Charles R. Tips
Charles R. Tips is the long-tenure executive of the Three Rivers Glass Company, holding four escalating roles across the firm’s full life: secretary–treasurer (1922) → general manager (by 1929) → president (by 1931) → president of the affiliated Tips Glass Sales Corporation through the receivership and Ball-acquisition years (documented by Aug 1936). Nine years after the Texas corporation’s January 1937 dissolution, Tips led the 1946 $1,350,000 anti-trust suit against Hartford-Empire Co., Ball Bros., and Owens-Illinois Glass under the Sherman and Clayton Acts, as lead plaintiff representing himself and more than 50 former TRG shareholders alongside W. L. Moody III and Harry R. Rogers. He is not a Hoffmann-Hayman employee himself, but he is the senior glass-side counterpart for the H&H Crystalvac supplier story (1932 launch, 250,000-jar initial order from Three Rivers Glass).
Documented role arc
| Date | Role | Source |
|---|---|---|
| 17 March 1922 | Secretary–treasurer of Three Rivers Glass at the founding directors’ meeting. Identified at that moment as the one “arranging for purchase of machinery and other equipment” while general manager H. S. Warrick is in St. Louis. | 1922-03-19 SA Light “New Company Elects” |
| 8 August 1929 | General manager of Three Rivers Glass (offices now in Dallas). Quoted on the Bastrop, Louisiana plant acquisition and remodeling spend. | 1929-08-09 The Times (Shreveport) “Glass Plant to be Opened” |
| 16 February 1930 | General manager (continuing). Reports 1929 sales +89% over 1928 and outlines the multi-city sales-office network and 25-million-bottle 1930 production target. | 1930-02-16 SA Light “Glass Plant Reports Big Output Gain” |
| 2 February 1931 | President (“Col. Charles R. Tips”).

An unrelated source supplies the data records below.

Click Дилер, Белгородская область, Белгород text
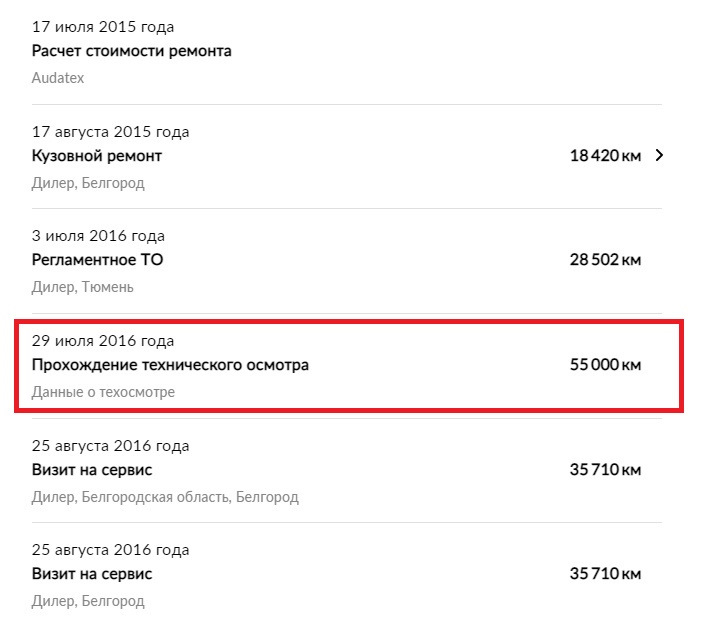The image size is (717, 625). (x=165, y=497)
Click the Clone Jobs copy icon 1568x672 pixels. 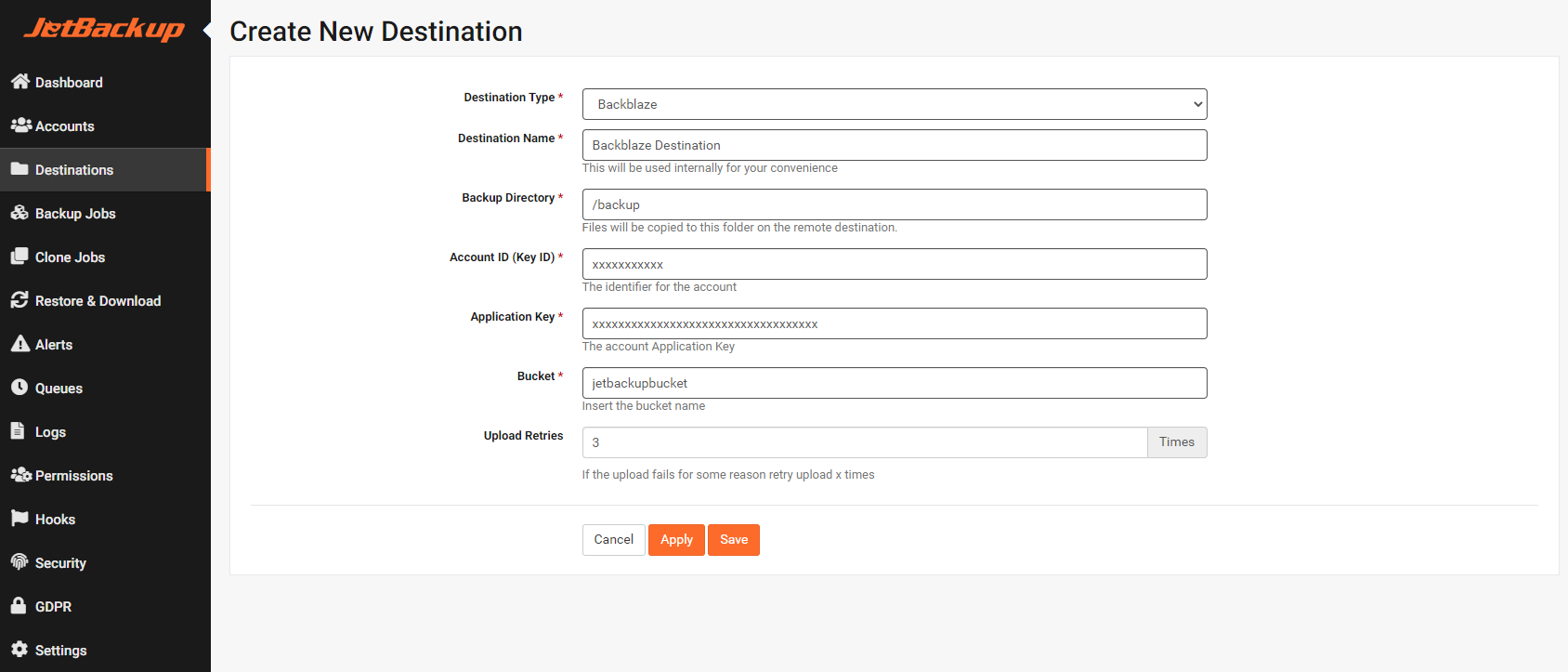coord(20,257)
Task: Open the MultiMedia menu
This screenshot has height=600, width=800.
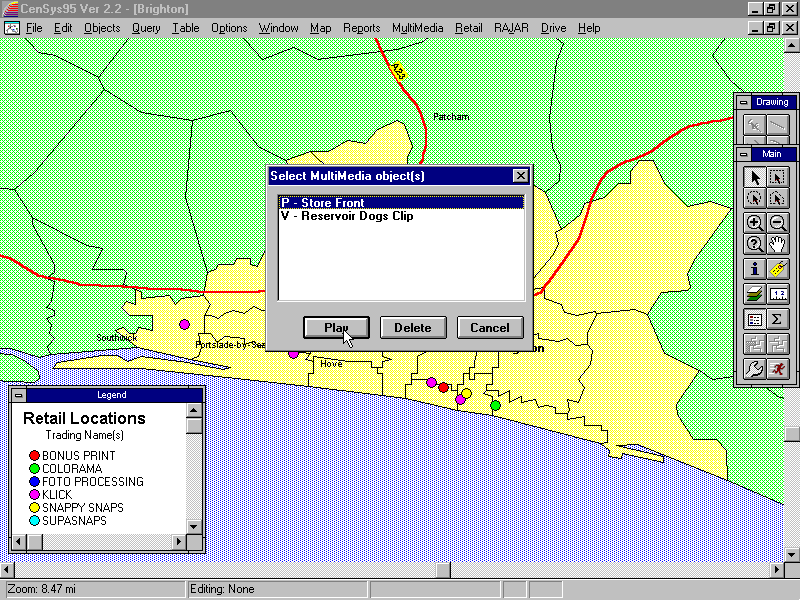Action: pos(417,28)
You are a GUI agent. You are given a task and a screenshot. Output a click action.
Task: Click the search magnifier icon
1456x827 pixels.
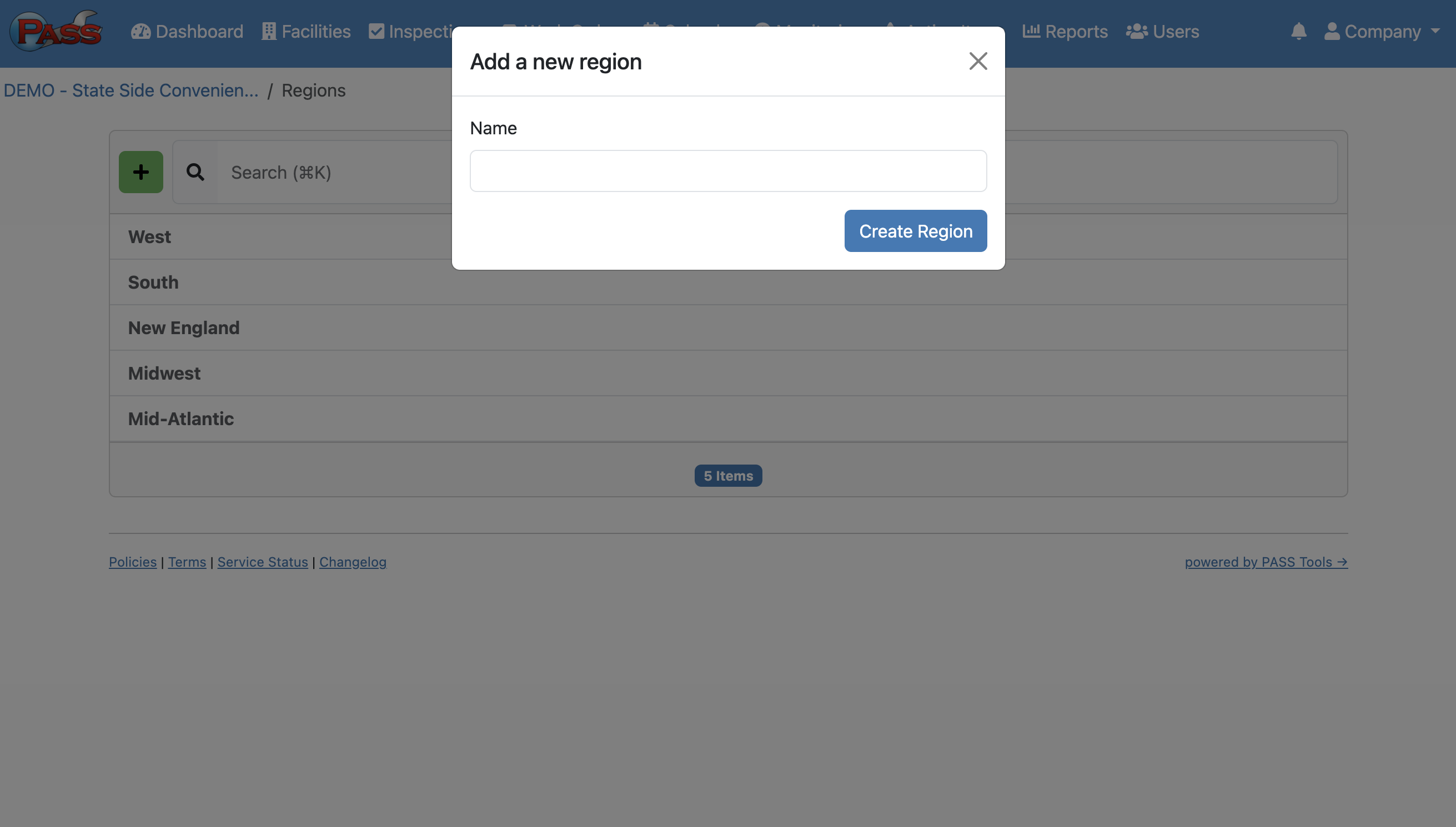[x=195, y=172]
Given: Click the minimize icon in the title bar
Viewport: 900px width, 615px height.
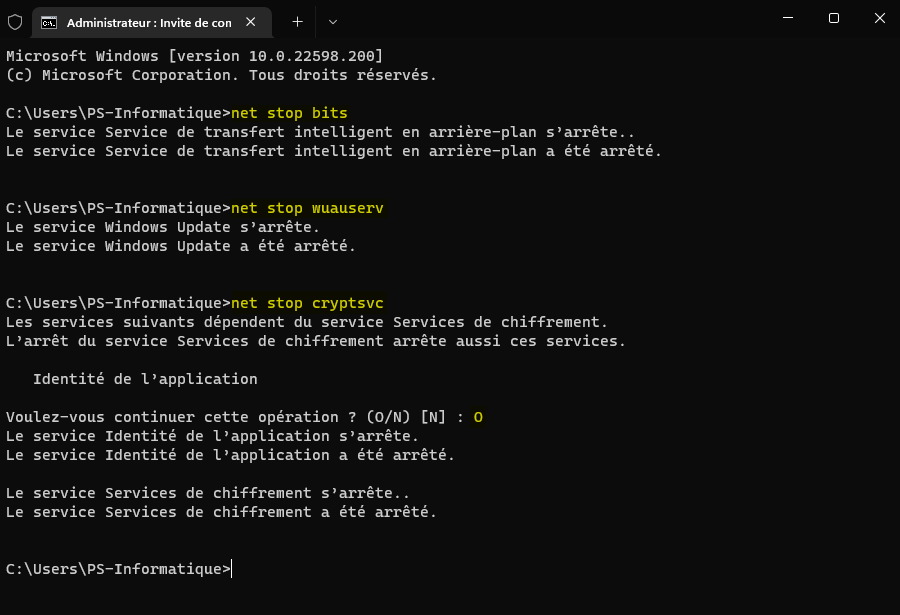Looking at the screenshot, I should point(788,19).
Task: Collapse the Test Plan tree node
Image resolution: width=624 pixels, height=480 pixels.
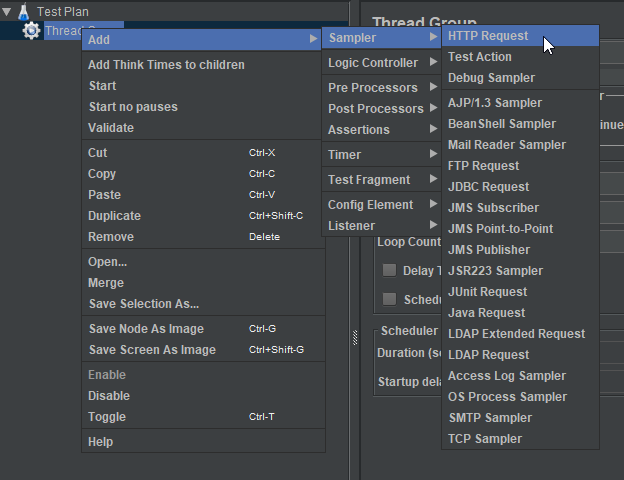Action: (x=6, y=12)
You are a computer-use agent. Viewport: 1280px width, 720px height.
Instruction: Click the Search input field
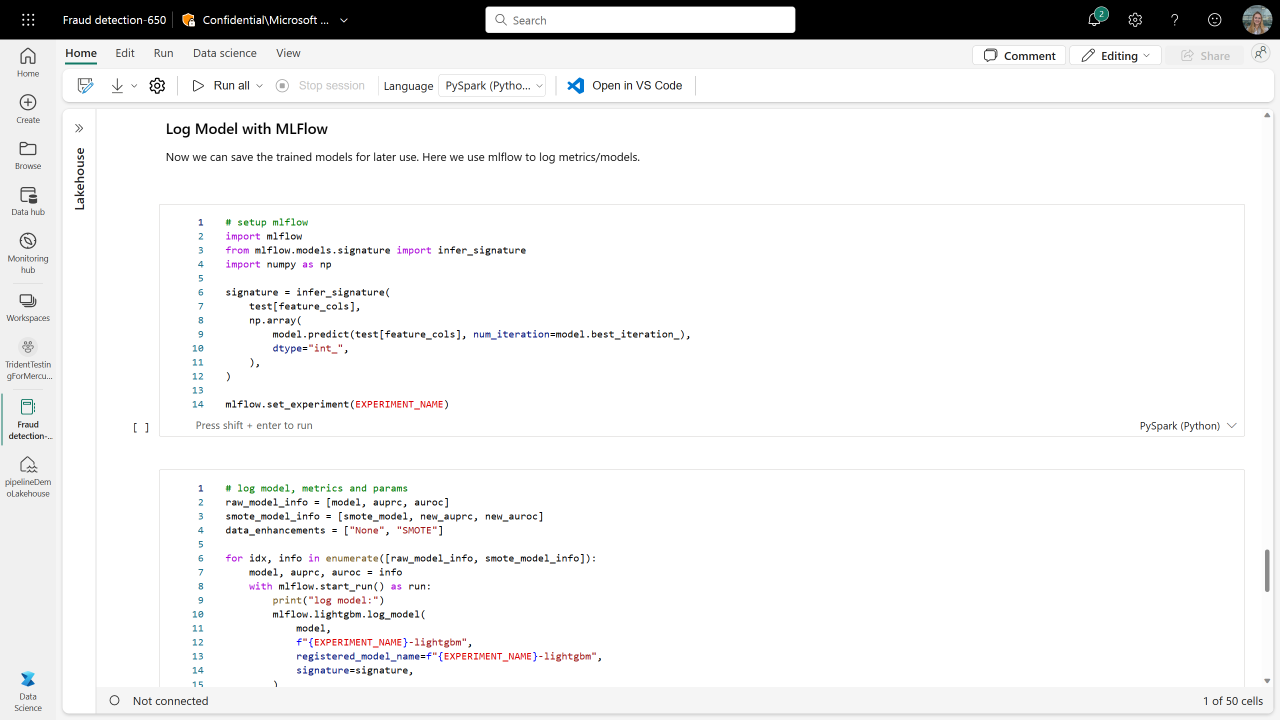[640, 20]
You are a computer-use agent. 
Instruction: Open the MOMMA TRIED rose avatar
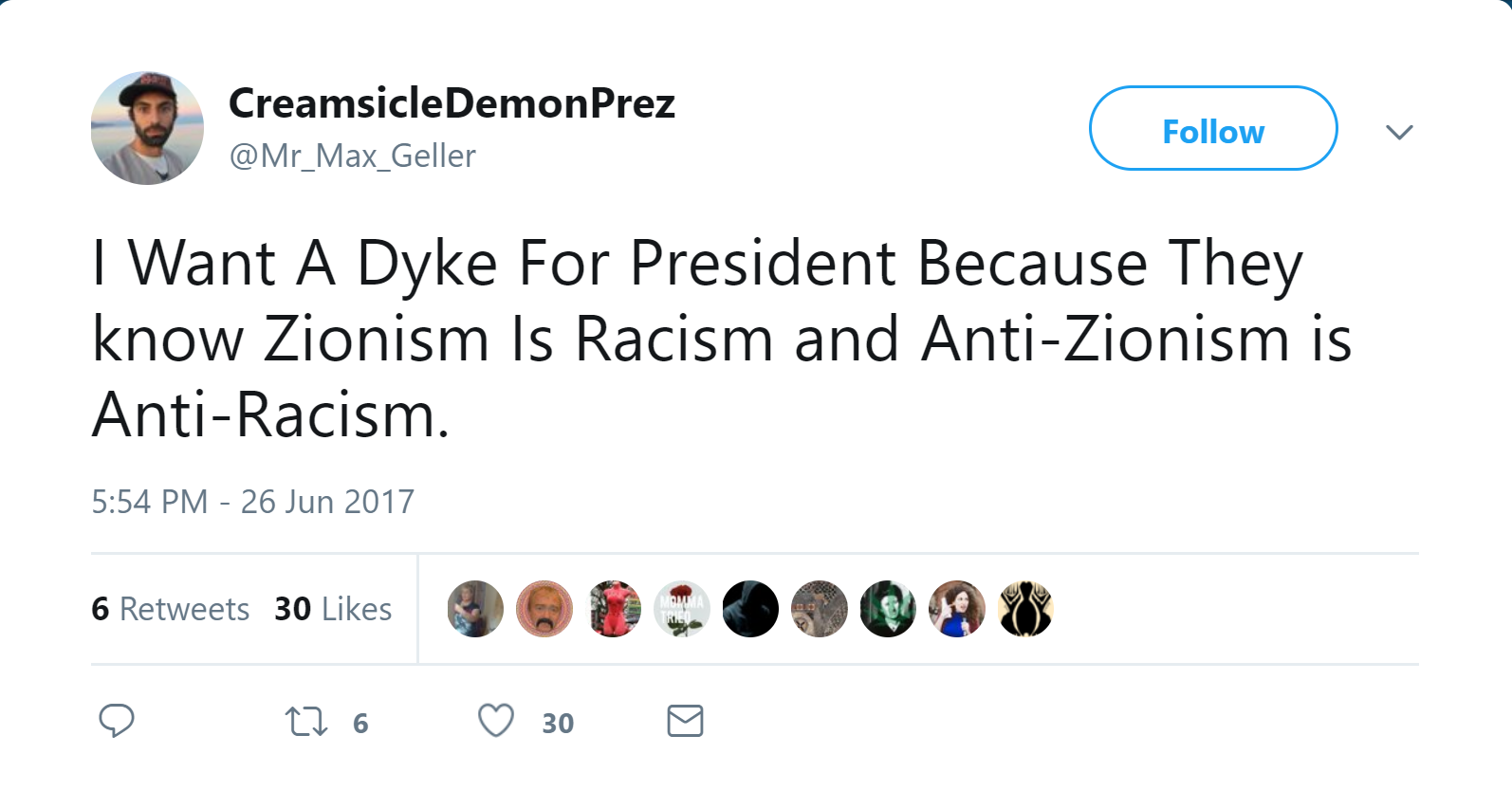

Attends National Canners’ Association convention in Chicago; reports 1930 sales +35% over 1929 against an industry-wide decrease; visits Melvin Traylor, president of First National Bank of Chicago. | 1931-02-19 San Saba News and Star “Texas Man Sees Return of Good Business for Year” |
| 7 August 1936 | President of Tips Glass Sales Corporation (separate sales entity that “sells all glass containers manufactured by the Three Rivers Glass factory”). Announces 1936 YTD beverage-bottle sales through Aug 1 are more than double 1935 totals and higher than any year since 1931. By this date Three Rivers Glass had been in receivership since 1932; Tips is selling factory output via the separately-named Tips Glass Sales corporation, with the Three Rivers factory itself reorganized four months later (Dec 1936) under George A. Ball Manufacturing ownership. | 1936-08-07 SA Light “Firm Doubles 1935 Sales” |
| 3–4 January 1946 | Lead plaintiff in the $1,350,000 anti-trust suit against Hartford-Empire Co., Ball Bros. Co., and Owens-Illinois Glass Co. Filed with the U.S. District Clerk (San Antonio) under the Sherman Anti-Trust Act and the Clayton Act; asks the actual damages be trebled (~$4.05M). Tips represents himself and more than 50 former shareholders of the dissolved Three Rivers Glass Co. alongside co-plaintiffs W. L. Moody III and Harry R. Rogers. | 1946-01-03 The News “$1,350,000 Suit Is Filed Here”; 1946-01-04 SA Express-News “Texans Charge Violations of Anti-Trust Act” |
| 1 November 1947 | President of “the Three Rivers company” as the corporate plaintiff in the same anti-trust action — by this date framed as a corporate plaintiff (Three Rivers Glass Co.) rather than the individual-shareholder caption of the original 1946 filing. Tips obtains plaintiff-requested dismissal in W.D. Texas (Judge Ben H. Rice Jr.) so the suit can refile in U.S. District Court Indianapolis under Indiana’s 15-year anti-trust SOL (vs. Texas’s 2-year). Trebled-damages figure now $4.6M (up from $4.05M in the Jan 1946 filing). | 1947-11-02 SA Light “Damage Suit Off” |
The promotion arc through the operating TRG era is sec-treas → general manager → president across a 9-year span:
- sec-treas → GM occurred between March 1922 and August 1929
- GM → president occurred between February 1930 and February 1931 (~12-month window)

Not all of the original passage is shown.